### TASK BRIEF
The answer must consist only of the lines in the records below from the line with "Given: Uncheck the" to the line with "The width and height of the screenshot is (800, 500).", both included, copied word for word with every picture left out.

### MATERIAL SHOWN
============

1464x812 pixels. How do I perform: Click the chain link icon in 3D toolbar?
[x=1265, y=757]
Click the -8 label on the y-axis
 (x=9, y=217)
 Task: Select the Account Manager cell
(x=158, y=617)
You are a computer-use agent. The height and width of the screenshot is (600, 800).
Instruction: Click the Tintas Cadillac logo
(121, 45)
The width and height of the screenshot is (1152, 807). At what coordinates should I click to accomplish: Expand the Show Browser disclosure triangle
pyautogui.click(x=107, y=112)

============

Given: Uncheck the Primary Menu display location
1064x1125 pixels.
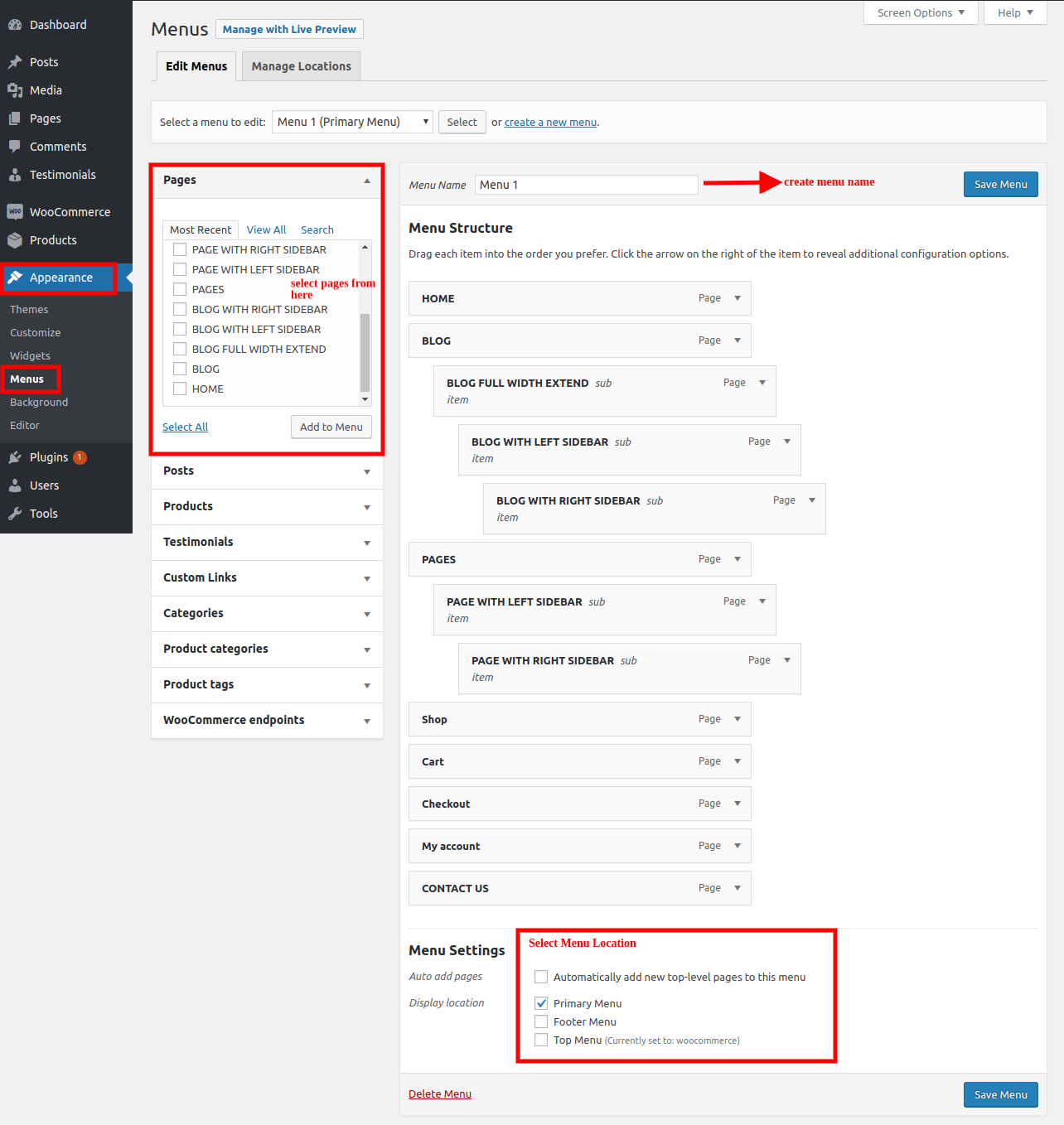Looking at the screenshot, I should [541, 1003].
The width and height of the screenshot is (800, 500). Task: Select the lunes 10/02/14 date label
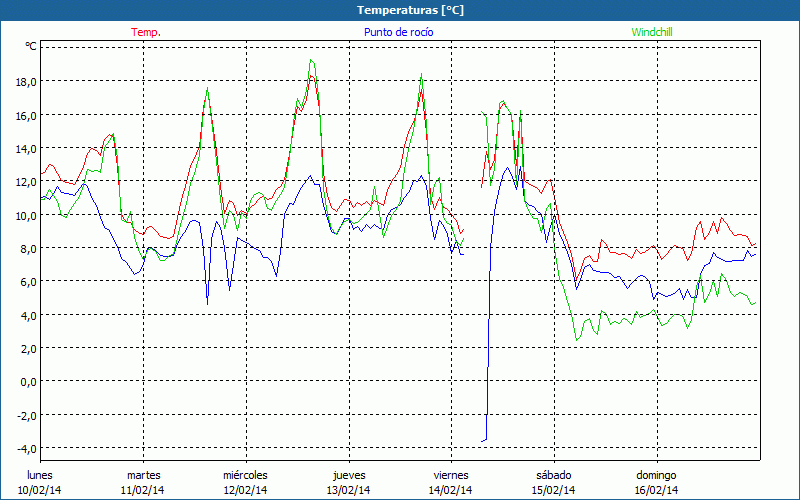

============

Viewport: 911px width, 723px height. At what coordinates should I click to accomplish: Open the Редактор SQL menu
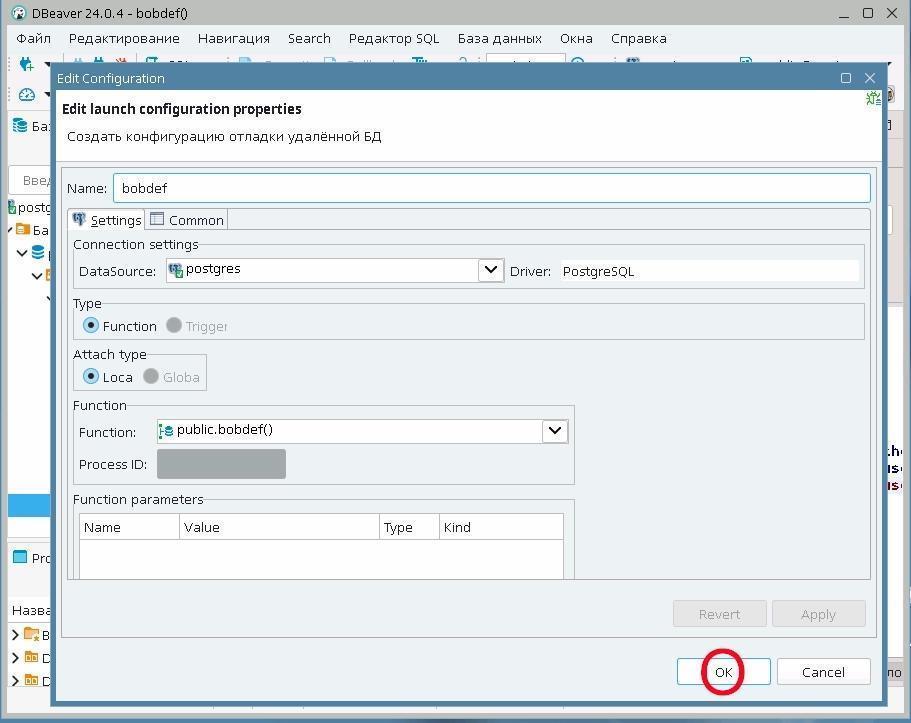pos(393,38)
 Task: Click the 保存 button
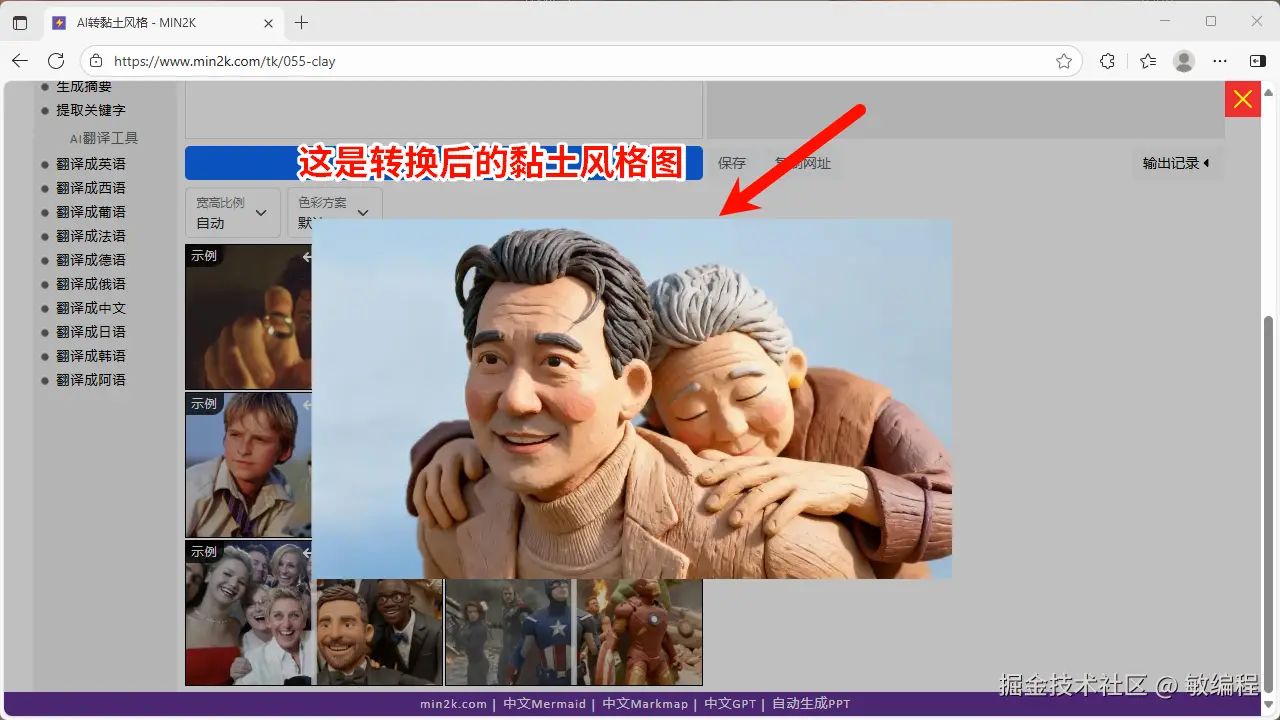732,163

============

### YOUR RESPONSE
Given: Uncheck the Primary Menu display location
1064x1125 pixels.
Looking at the screenshot, I should [541, 1003].
The width and height of the screenshot is (800, 500). Task: Select the lunes 10/02/14 date label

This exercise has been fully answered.